Keith Davenport listens to resident’s concerns about the Gardner community. Staff photo by Lynne Hermansen
Keith Davenport, Gardner resident, is running on the Democratic ticket for the Kansas House Representative seat for District 43.
Friday, August 26 he met with local residents at Groundhouse Coffee, 103 S. Elm Street, to listen to their concerns.
The biggest concerns shared were public schools, special education, affordable housing and the cost of living.
Davenport said he began the coffee chat meetings to listen to the constituents he would be serving if he won the seat.
“The title is representative,”he said. “You can’t represent people you don’t engage with. You have to be able to listen and represent.”
Davenport said his wife, four kids and self have been Gardner residents since 2015.
He said he was motivated to run for the house representative seat after reaching out to current incumbent Bill Sutton about an issue and never heard back.
“It motivated me more,”he said. “It’s important having a rep that is responsive and shows up to events.”
Davenport said the moment came in April while driving home on the highway.

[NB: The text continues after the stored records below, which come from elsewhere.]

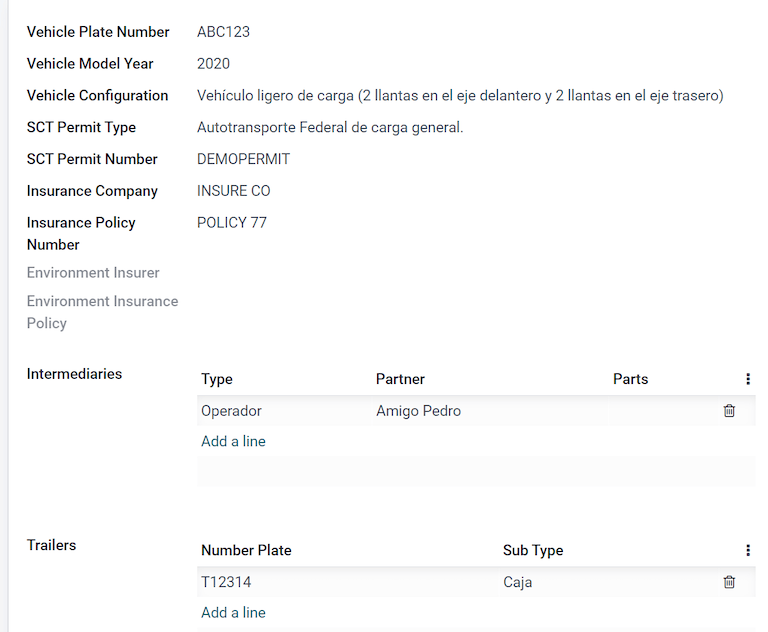The image size is (768, 632).
Task: Select Operador type cell in Intermediaries
Action: pos(280,411)
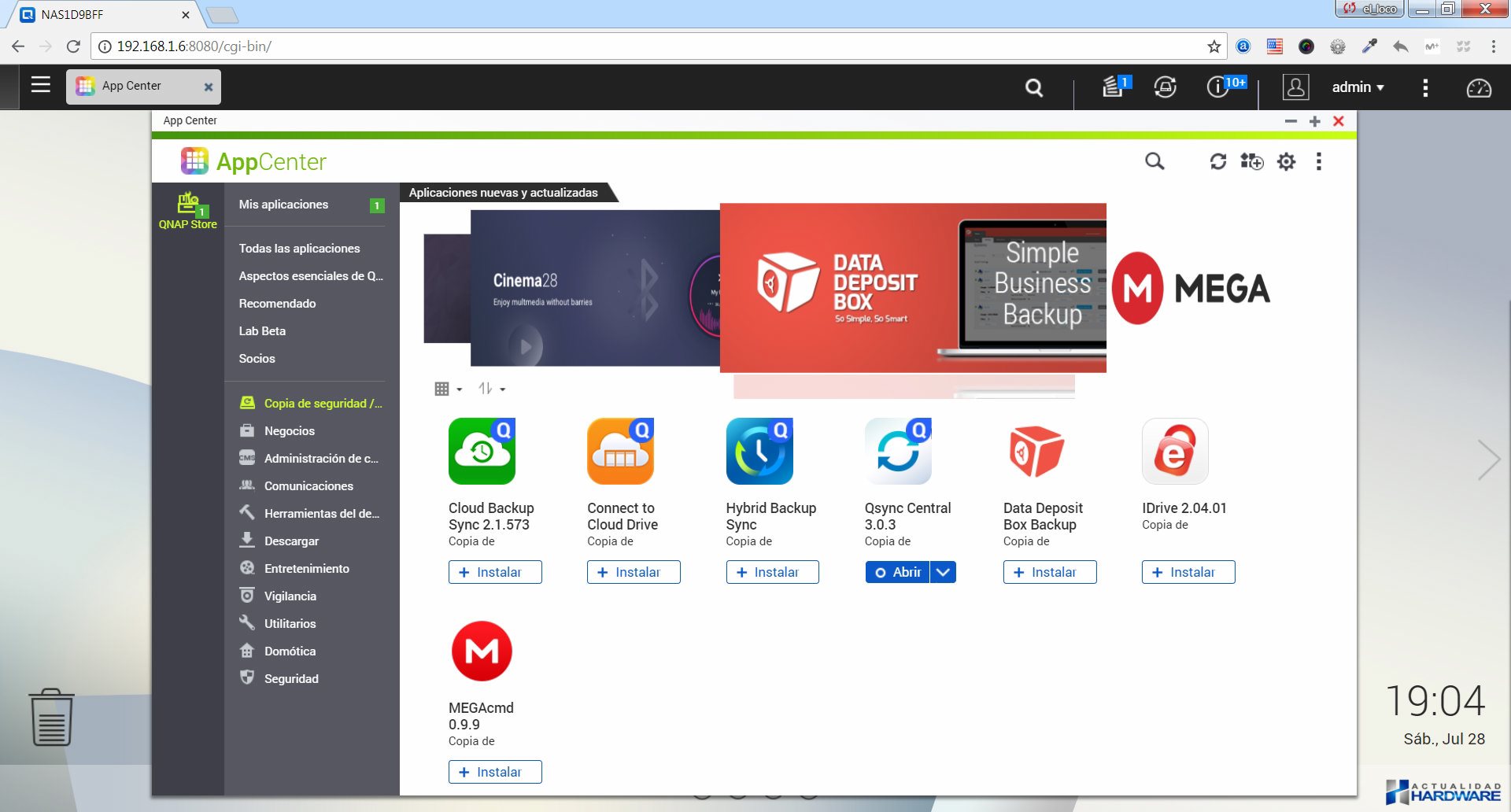
Task: Select Mis aplicaciones in sidebar
Action: [283, 205]
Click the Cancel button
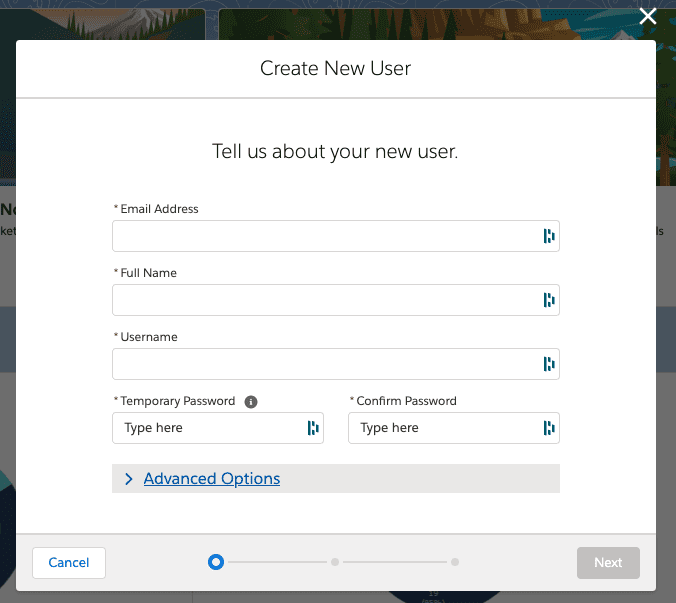676x603 pixels. click(x=69, y=563)
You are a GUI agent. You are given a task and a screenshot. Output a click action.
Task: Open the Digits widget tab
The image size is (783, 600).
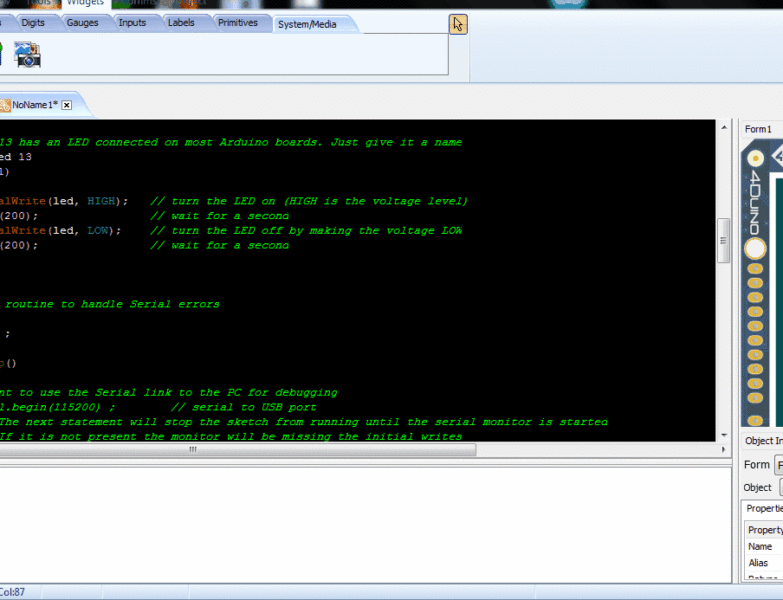coord(33,23)
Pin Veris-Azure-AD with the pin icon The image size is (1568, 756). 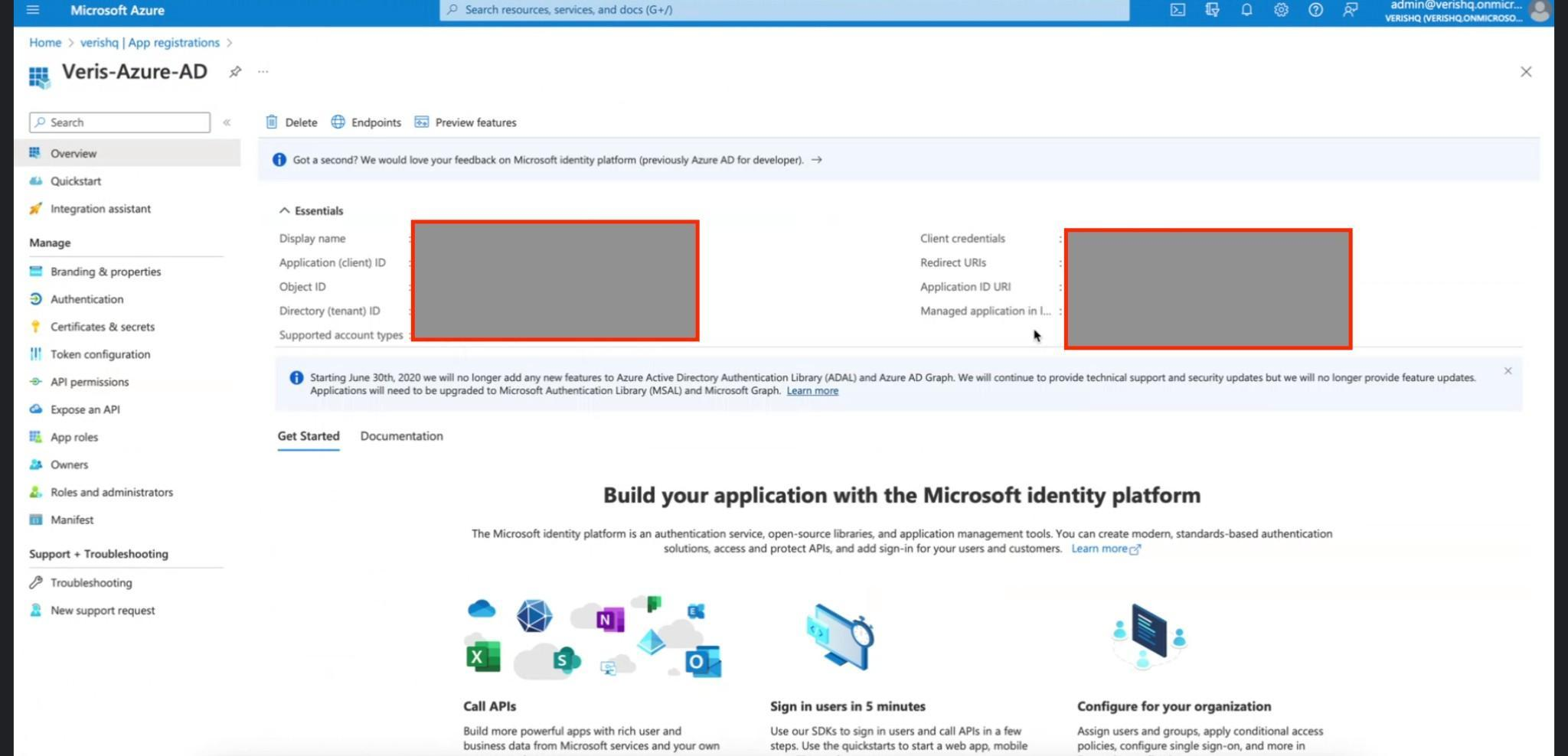235,72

“I felt overwhelmed about the unreasonableness of politics,”he said. “So much is happening and it was soul crushing. Maybe I could do something about what’s happening in Topeka.”
Davenport said he never received any feedback from Representative Sutton.
“Residents need someone understanding of what happens here every day and not just ideologies” he said. “Special Ed, veterans, housing. The only place to work on this is the public policy area. You can never have solutions if the Representative doesn’t show up to things.”
Davenport said so many folks were feeling the same way in the community.
“They needed something to rally behind,”he said.
Residents who met with Davenport Friday over coffee expressed their main concerns revolve around public schools and the school district.
Davenport said his wife works in the district and all four of his children attend school in the district.
“I’m worried about public schools,”he said. “I want to make sure their healthy.”
Davenport said many educators are feeling depleted and defeated.
Residents said it would help if they could know what control they had at the state level.
Davenport said the schools hands are tied without state funding.
“They want a representative who will truly advocate and bring schools back better then where it was,” he said . “I think they believe nothing can change at this point.”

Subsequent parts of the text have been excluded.